Ailing retailer could face receivership, says analyst

Pumpkin Patch shares hit a record low after it postponed the release of its full-year result and warned losses would be bigger than expected, with analysts warning receivership was a possibility.

Shares in the ailing retailer plunged as much as 37 per cent yesterday after the company advised it was in advanced discussions with its bank around extending its $75 million banking facilities.

The former market darling hit a peak in early 2007 with shares reaching $4.95, valuing the company at around $825 million. The company's share price closed down 4.5c yesterday at 10c, giving it a market capitalisation of $16.9 million.

Pumpkin Patch was scheduled to post its full-year report yesterday morning, however the company released an update and postponed the result until September 30.


The company said it had "become aware of issues" that meant it would likely have to increase the amount of cash set aside for emergency costs, resulting in a reduction in earnings before interest, tax, depreciation and amortisation from $14 million down to between $11.6 million and $11.8 million for the year.

The company said its after-tax losses were likely to be higher than previously thought.

Craigs Investment Partners analyst Mark Lister said the possibility of bankruptcy was very real.

"The worst-case scenario is that they go into receivership and completely collapse," Lister said.

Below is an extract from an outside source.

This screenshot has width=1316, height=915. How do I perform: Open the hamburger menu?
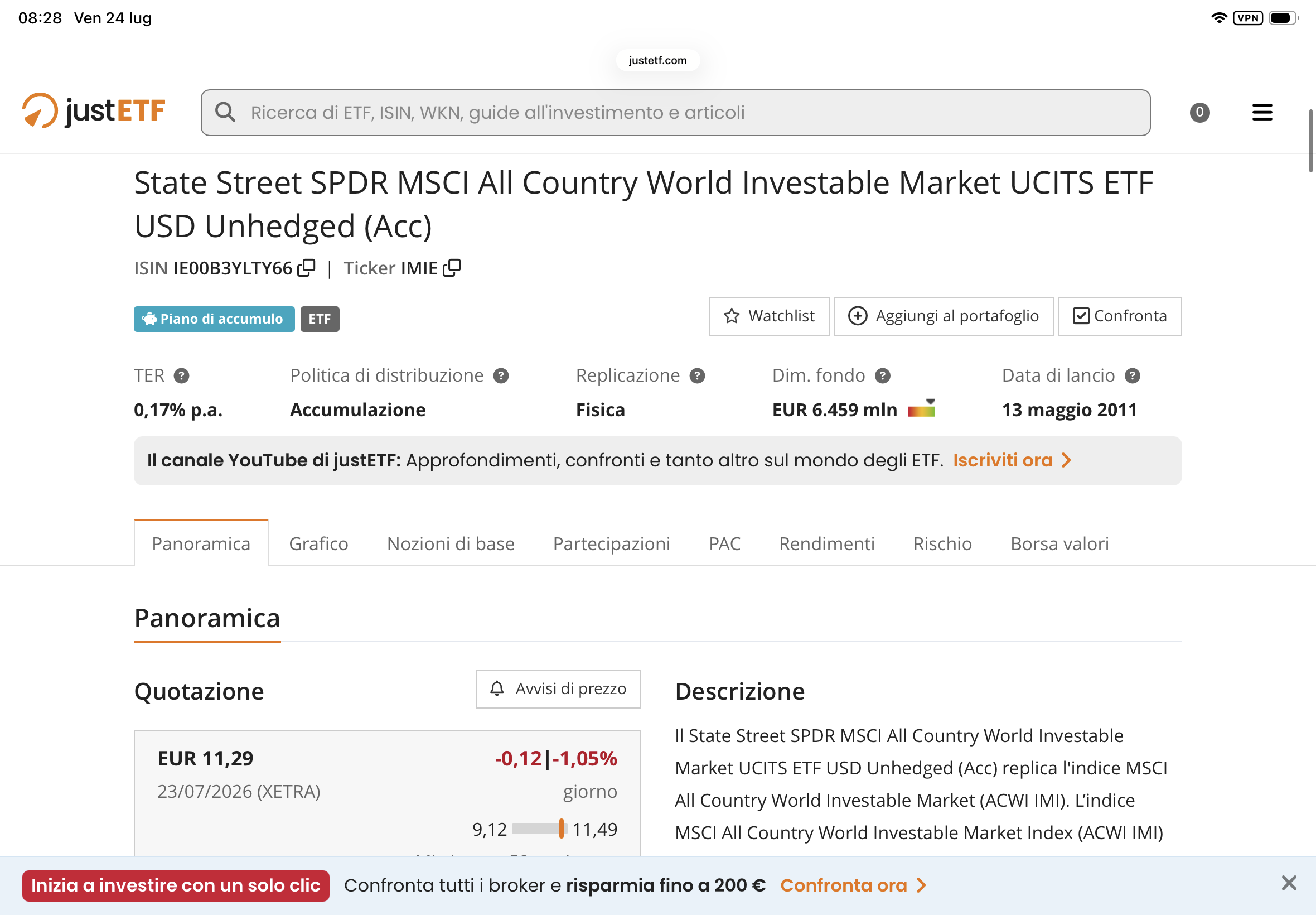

"Is it possible? Yes it is, but hopefully it doesn't get to that," he said.

"They are in a very difficult corner to get themselves out of."

Lister said Pumpkin Patch's bankers were likely to have been keeping a tight rein on the business anyway with the update yesterday making things worse.

He said it had been "a huge fall from grace" for the company.


"It's bad news all around," Lister said. "Plan A was to put themselves up for sale but that never really eventuated and as a standalone business, things look pretty challenging for them.

"You would hope there is still some value in the brand but I don't envy them trying to get themselves out of this situation."

Briscoe Group managing director Rod Duke was rumoured to have been eyeing up the business earlier in the year, before changing tack and making a bid for outdoor retailer Kathmandu.

Duke was previously on the board of Pumpkin Patch and still owns just under 10 per cent of the company.

Lister said postponing the release of the financial result was a big move that wouldn't have been done lightly, adding that they were obviously under increasing pressure.

"They're just over-indebted - they've got far too much debt for the size and the earnings that the business is generating these days," Lister said.

"So they need to find a way to rectify that and to reduce the debt and increase their equity, or get their banks to allow them even more flexibility than they've already been afforded. I'd imagine the bankers are starting to get a little jittery about doing that."

The company has seen high turnover from its management team in the past year, with chief executive Di Humphries announcing she was stepping down in June, as well as several of its board also stepping down.

Shares have fallen 76.7 per cent over the past year.